Las históricas maestras de la Gesta tuvieron ayer su encuentro con su alumna más ilustre, la Reina Letizia. No es la primera vez que lo hacen, y aseguran que ella siempre busca el momento de poder saludarlas en todas las ocasiones, como cuando viene a los Premios «Princesa», pero la ilusión y la emoción no ceden. Ayer, terminada la reunión, algunas decían que le habían visto a Letizia los ojos a punto de la lágrima. En el vídeo que difundió la Casa Real no se podía distinguir con tanto detalle, pero sí se apreciaba el abrazo largo y calidísimo con el que recibió a Estrella Itza y unas palabras de la Reina que no dejaban lugar a dudas: «No puedo ni hablar».
Con esa emoción, María Julia Díaz, que fue su tutora en octavo, la trató de usted, de majestad, y Letizia la corrigió. «A ver, Doña Julia, ¿me va a tratar ahora de usted?».
La charla pasó de los recuerdos infantiles a las noticias de algunas compañeras. A Guadalupe Almanza, que le dio clase de lengua, volvió a recordarle que todavía conserva los poemas que escribían en las clases. Y a todas ellas, a Inés Gómez, María Teresa García y Berta Martino, les preguntó por su vida después de la jubilación.
Las maestras de Letizia no ocultaban su satisfacción. Era la niña que «ya tenía vocación de estar en primera línea» en aquellos años infantiles, volvieron a rememorar. El orgullo de haberla tenido en las aulas no es algo solo relacionado con la realeza. «Si ya presumíamos cuando la veíamos por televisión, se puede uno imaginar lo que vino después». Aquello, explicaban las profesoras a la prensa, se les antojaba un auténtico «cuento de hadas», aunque son expresiones que no le trasladaron de esa forma a la Reina.

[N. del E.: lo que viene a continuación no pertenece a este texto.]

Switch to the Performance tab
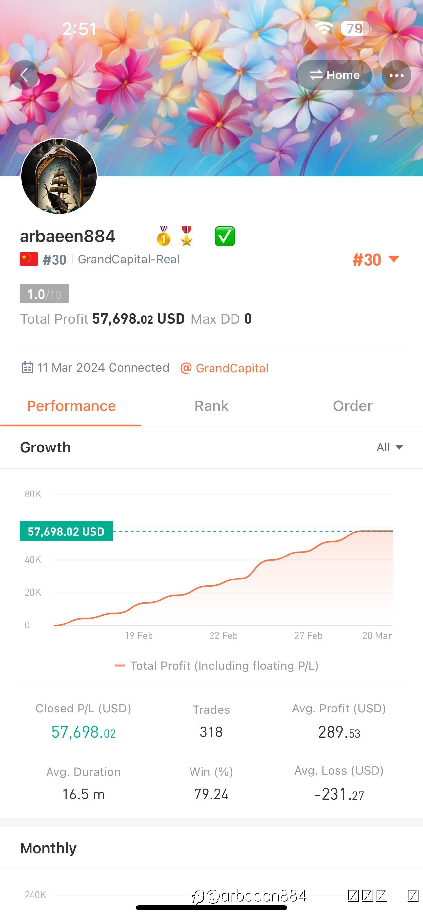The image size is (423, 918). pyautogui.click(x=71, y=406)
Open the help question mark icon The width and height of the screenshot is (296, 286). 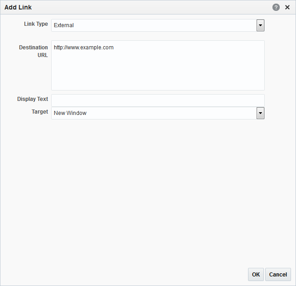point(276,7)
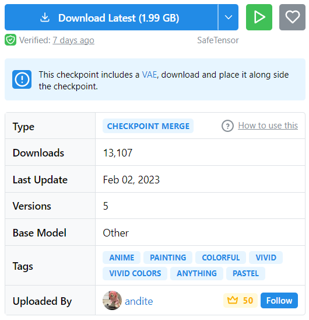Open the 7 days ago verification link
The height and width of the screenshot is (320, 309).
(x=73, y=40)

En presencia de Letizia, la charla fue amena y de recuerdos de unas y otras. La Reina de España les explicó que guardaba relación con algunas compañeras de pupitre y se interesó por otras de las que no tenía noticia desde hacía tiempo. Ellas también le contaron sus vidas ahora que ya no se dedican a la docencia y, a la hora de poner fin al encuentro, sintieron que Letizia estaba feliz, «muy cercana, cariñosa». «Podemos decir que parecía que no tenía prisa por marcharse», coincidieron las seis.